Most of the young Nigerians who are today addicted to pornography, and those engaged in internet fraud, Yahoo Yahoo and Yahoo+, or those allegedly engaged in ritual killing (of their mothers, their sisters and girlfriends, for quick money), are often youths brought up in Christian homes, but who seem to have lost their way, and are now in the den of the devil. Traditional African religious rituals have suddenly become very attractive for many Nigerian youths, who are today not only enlisting as devotees of traditional deities and ancestral cults in their villages, but many are actually becoming priests and priestesses of some of these traditional African religious cults; the kind of cults that their parents were never exposed to, because their grandparents had abandoned them to embrace Christianity!

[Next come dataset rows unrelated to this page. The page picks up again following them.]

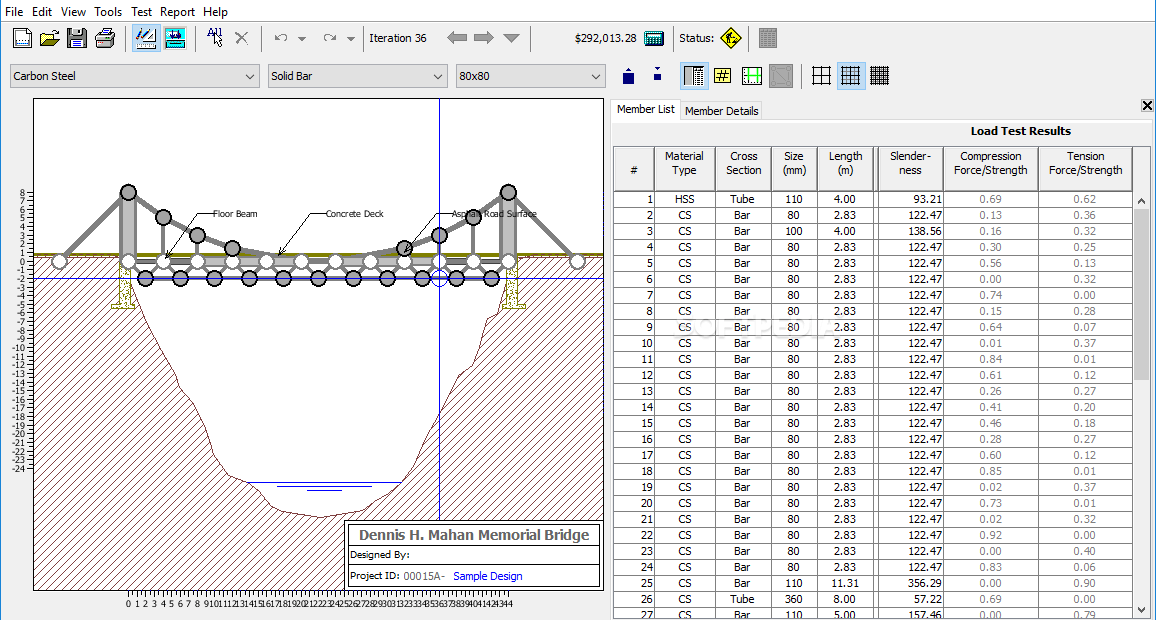Screen dimensions: 1156x620
Task: Open the cost calculations report
Action: (x=654, y=39)
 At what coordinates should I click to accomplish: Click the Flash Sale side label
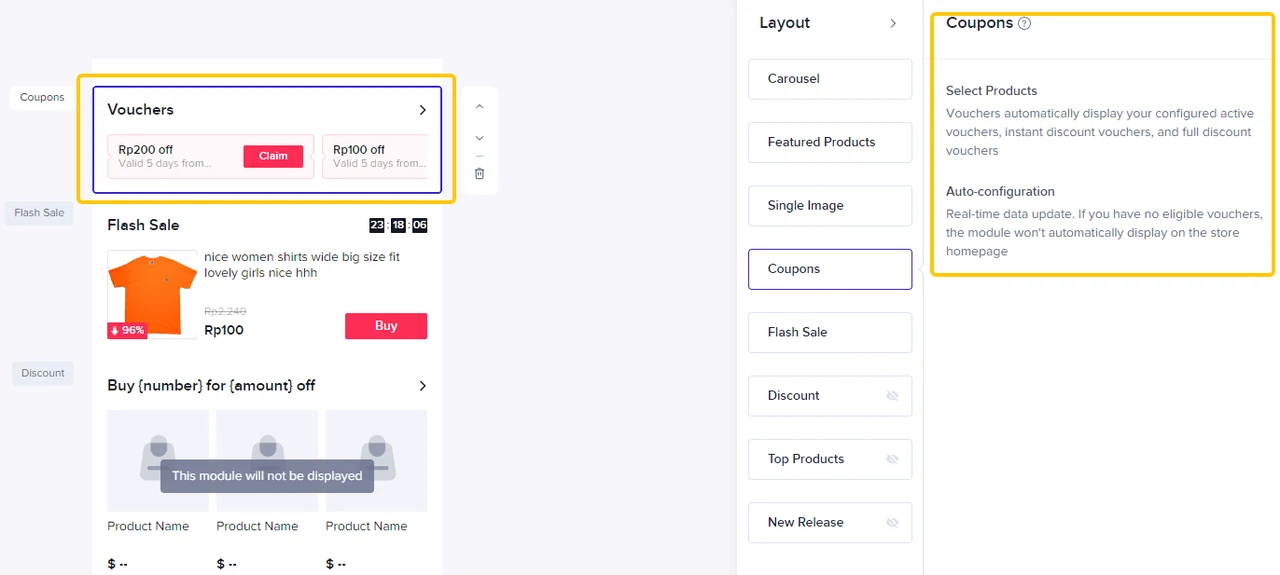(40, 213)
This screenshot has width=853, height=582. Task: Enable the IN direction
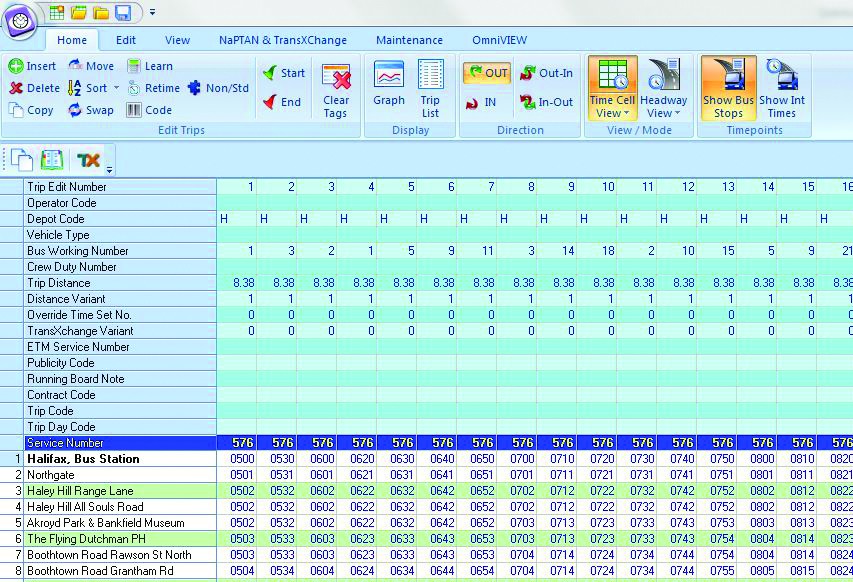click(x=483, y=104)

Just last week, at the opening ceremony of the annual retreat in Anambra State, of all the Bishops of the Church of Nigeria, Anglican Communion, Governor Chukwuma Soludo raised an alarm over a frightening development that I am well aware of myself. He observed that this is a very trying moment in the history of Christianity in our society today. Though the Anglican Church claims to have up to 20 million Nigerians officially registered in their books, and though the Christian Church as a whole, boasts of more than a 100 million registered members in Nigeria, he wondered how many of these 100 million people, most of who were brought up in Christian homes, are still Christians. He said the question is even more pertinent in the Southeast, as in his view, the fastest growing religion in the Southeast is idolatry.
He said from Anambra to Imo, and from Abia to Enugu and Ebonyi, there is a massive resurgence in idolatry, with traditional shrines springing up everywhere, and that they are recruiting young people massively, young people with names like Emmanuel, Joseph, and even some bearing the name Christian, but they are carrying their shrines. He said the leaders of the Church in Nigeria must now engage in a sober reflection, asking themselves the question: Why are the young leaving Christianity in droves? He said the leaders must constantly re-examine their purpose, asking themselves, “Are we still serving the purpose? Are our ways in conflict with our purpose?”